-- INPUT RECORDS follows --

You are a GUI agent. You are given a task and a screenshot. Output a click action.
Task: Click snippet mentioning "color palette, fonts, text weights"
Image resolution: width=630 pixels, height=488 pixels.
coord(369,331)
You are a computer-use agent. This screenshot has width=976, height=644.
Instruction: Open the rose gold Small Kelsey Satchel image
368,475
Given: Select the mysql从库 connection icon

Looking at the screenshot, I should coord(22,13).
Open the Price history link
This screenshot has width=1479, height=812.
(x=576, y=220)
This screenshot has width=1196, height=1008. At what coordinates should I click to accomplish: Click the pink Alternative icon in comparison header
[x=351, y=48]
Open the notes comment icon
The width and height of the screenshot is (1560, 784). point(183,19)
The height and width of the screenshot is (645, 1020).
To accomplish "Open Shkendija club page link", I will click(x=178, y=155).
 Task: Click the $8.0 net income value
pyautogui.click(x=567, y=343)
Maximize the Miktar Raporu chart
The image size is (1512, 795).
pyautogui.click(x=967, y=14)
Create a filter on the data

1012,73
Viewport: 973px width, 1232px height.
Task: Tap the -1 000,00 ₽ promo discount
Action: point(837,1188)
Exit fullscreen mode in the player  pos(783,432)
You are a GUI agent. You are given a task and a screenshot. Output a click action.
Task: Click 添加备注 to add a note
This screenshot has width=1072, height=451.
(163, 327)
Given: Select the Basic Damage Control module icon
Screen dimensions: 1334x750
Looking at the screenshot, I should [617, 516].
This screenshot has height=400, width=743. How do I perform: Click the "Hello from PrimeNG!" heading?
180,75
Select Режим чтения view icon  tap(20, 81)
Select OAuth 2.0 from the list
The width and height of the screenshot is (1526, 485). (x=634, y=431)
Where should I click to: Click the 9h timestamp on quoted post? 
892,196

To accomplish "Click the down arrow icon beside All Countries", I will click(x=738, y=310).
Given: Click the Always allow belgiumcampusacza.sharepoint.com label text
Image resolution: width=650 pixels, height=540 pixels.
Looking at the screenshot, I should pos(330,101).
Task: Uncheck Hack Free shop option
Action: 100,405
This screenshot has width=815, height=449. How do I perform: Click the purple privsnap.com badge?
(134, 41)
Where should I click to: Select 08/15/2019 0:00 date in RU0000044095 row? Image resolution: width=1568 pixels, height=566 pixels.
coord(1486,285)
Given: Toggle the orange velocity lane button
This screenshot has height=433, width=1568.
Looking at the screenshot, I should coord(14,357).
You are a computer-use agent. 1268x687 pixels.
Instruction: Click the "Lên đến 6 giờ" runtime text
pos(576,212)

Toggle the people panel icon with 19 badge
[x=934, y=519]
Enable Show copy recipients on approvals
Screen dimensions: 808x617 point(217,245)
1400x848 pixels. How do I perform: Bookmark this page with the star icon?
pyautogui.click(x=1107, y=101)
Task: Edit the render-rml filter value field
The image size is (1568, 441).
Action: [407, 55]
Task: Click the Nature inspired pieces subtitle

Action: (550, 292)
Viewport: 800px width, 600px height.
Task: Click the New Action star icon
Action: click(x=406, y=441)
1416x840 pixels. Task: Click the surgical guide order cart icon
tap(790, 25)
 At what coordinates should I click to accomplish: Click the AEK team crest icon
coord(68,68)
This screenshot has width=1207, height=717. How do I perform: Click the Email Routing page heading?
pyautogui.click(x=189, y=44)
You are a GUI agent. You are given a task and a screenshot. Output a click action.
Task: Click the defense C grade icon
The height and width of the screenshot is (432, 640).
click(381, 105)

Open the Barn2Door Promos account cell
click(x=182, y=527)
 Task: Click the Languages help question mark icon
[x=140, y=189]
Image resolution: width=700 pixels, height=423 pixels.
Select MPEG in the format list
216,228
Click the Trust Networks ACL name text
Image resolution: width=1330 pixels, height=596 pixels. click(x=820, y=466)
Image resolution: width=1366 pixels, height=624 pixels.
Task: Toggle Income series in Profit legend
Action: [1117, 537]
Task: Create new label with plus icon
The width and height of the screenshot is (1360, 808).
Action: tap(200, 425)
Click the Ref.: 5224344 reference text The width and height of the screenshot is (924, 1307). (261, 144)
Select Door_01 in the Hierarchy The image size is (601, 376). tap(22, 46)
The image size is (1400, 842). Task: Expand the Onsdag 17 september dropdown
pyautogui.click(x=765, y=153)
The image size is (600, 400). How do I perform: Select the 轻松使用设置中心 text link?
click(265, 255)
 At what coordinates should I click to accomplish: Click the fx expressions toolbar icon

-- INPUT RECORDS concluded --

▶ [PROBLEM TO SOLVE]:
Quote all the records exactly, please, leaving none out.

▶ [TASK RESULT]:
You are a GUI agent. You are given a task and a screenshot. Output a click action.
Task: Click snippet mentioning "color palette, fonts, text weights"
Image resolution: width=630 pixels, height=488 pixels.
coord(369,331)
You are a computer-use agent. This screenshot has width=976, height=644.
Instruction: Open the rose gold Small Kelsey Satchel image
368,475
Given: Select the mysql从库 connection icon

Looking at the screenshot, I should coord(22,13).
Open the Price history link
This screenshot has width=1479, height=812.
(x=576, y=220)
This screenshot has width=1196, height=1008. At what coordinates should I click to accomplish: Click the pink Alternative icon in comparison header
[x=351, y=48]
Open the notes comment icon
The width and height of the screenshot is (1560, 784). point(183,19)
The height and width of the screenshot is (645, 1020).
To accomplish "Open Shkendija club page link", I will click(x=178, y=155).
 Task: Click the $8.0 net income value
pyautogui.click(x=567, y=343)
Maximize the Miktar Raporu chart
The image size is (1512, 795).
pyautogui.click(x=967, y=14)
Create a filter on the data

1012,73
Viewport: 973px width, 1232px height.
Task: Tap the -1 000,00 ₽ promo discount
Action: point(837,1188)
Exit fullscreen mode in the player  pos(783,432)
You are a GUI agent. You are given a task and a screenshot. Output a click action.
Task: Click 添加备注 to add a note
This screenshot has width=1072, height=451.
(163, 327)
Given: Select the Basic Damage Control module icon
Screen dimensions: 1334x750
Looking at the screenshot, I should [617, 516].
This screenshot has height=400, width=743. How do I perform: Click the "Hello from PrimeNG!" heading?
180,75
Select Режим чтения view icon  tap(20, 81)
Select OAuth 2.0 from the list
The width and height of the screenshot is (1526, 485). (x=634, y=431)
Where should I click to: Click the 9h timestamp on quoted post? 
892,196

To accomplish "Click the down arrow icon beside All Countries", I will click(x=738, y=310).
Given: Click the Always allow belgiumcampusacza.sharepoint.com label text
Image resolution: width=650 pixels, height=540 pixels.
Looking at the screenshot, I should pos(330,101).
Task: Uncheck Hack Free shop option
Action: 100,405
This screenshot has width=815, height=449. How do I perform: Click the purple privsnap.com badge?
(134, 41)
Where should I click to: Select 08/15/2019 0:00 date in RU0000044095 row? Image resolution: width=1568 pixels, height=566 pixels.
coord(1486,285)
Given: Toggle the orange velocity lane button
This screenshot has height=433, width=1568.
Looking at the screenshot, I should coord(14,357).
You are a computer-use agent. 1268x687 pixels.
Instruction: Click the "Lên đến 6 giờ" runtime text
pos(576,212)

Toggle the people panel icon with 19 badge
[x=934, y=519]
Enable Show copy recipients on approvals
Screen dimensions: 808x617 point(217,245)
1400x848 pixels. How do I perform: Bookmark this page with the star icon?
pyautogui.click(x=1107, y=101)
Task: Edit the render-rml filter value field
The image size is (1568, 441).
Action: [407, 55]
Task: Click the Nature inspired pieces subtitle

Action: (550, 292)
Viewport: 800px width, 600px height.
Task: Click the New Action star icon
Action: click(x=406, y=441)
1416x840 pixels. Task: Click the surgical guide order cart icon
tap(790, 25)
 At what coordinates should I click to accomplish: Click the AEK team crest icon
coord(68,68)
This screenshot has width=1207, height=717. How do I perform: Click the Email Routing page heading?
pyautogui.click(x=189, y=44)
You are a GUI agent. You are given a task and a screenshot. Output a click action.
Task: Click the defense C grade icon
The height and width of the screenshot is (432, 640).
click(381, 105)

Open the Barn2Door Promos account cell
click(x=182, y=527)
 Task: Click the Languages help question mark icon
[x=140, y=189]
Image resolution: width=700 pixels, height=423 pixels.
Select MPEG in the format list
216,228
Click the Trust Networks ACL name text
Image resolution: width=1330 pixels, height=596 pixels. click(x=820, y=466)
Image resolution: width=1366 pixels, height=624 pixels.
Task: Toggle Income series in Profit legend
Action: [1117, 537]
Task: Create new label with plus icon
The width and height of the screenshot is (1360, 808).
Action: tap(200, 425)
Click the Ref.: 5224344 reference text The width and height of the screenshot is (924, 1307). (261, 144)
Select Door_01 in the Hierarchy The image size is (601, 376). tap(22, 46)
The image size is (1400, 842). Task: Expand the Onsdag 17 september dropdown
pyautogui.click(x=765, y=153)
The image size is (600, 400). How do I perform: Select the 轻松使用设置中心 text link?
click(265, 255)
 At what coordinates should I click to accomplish: Click the fx expressions toolbar icon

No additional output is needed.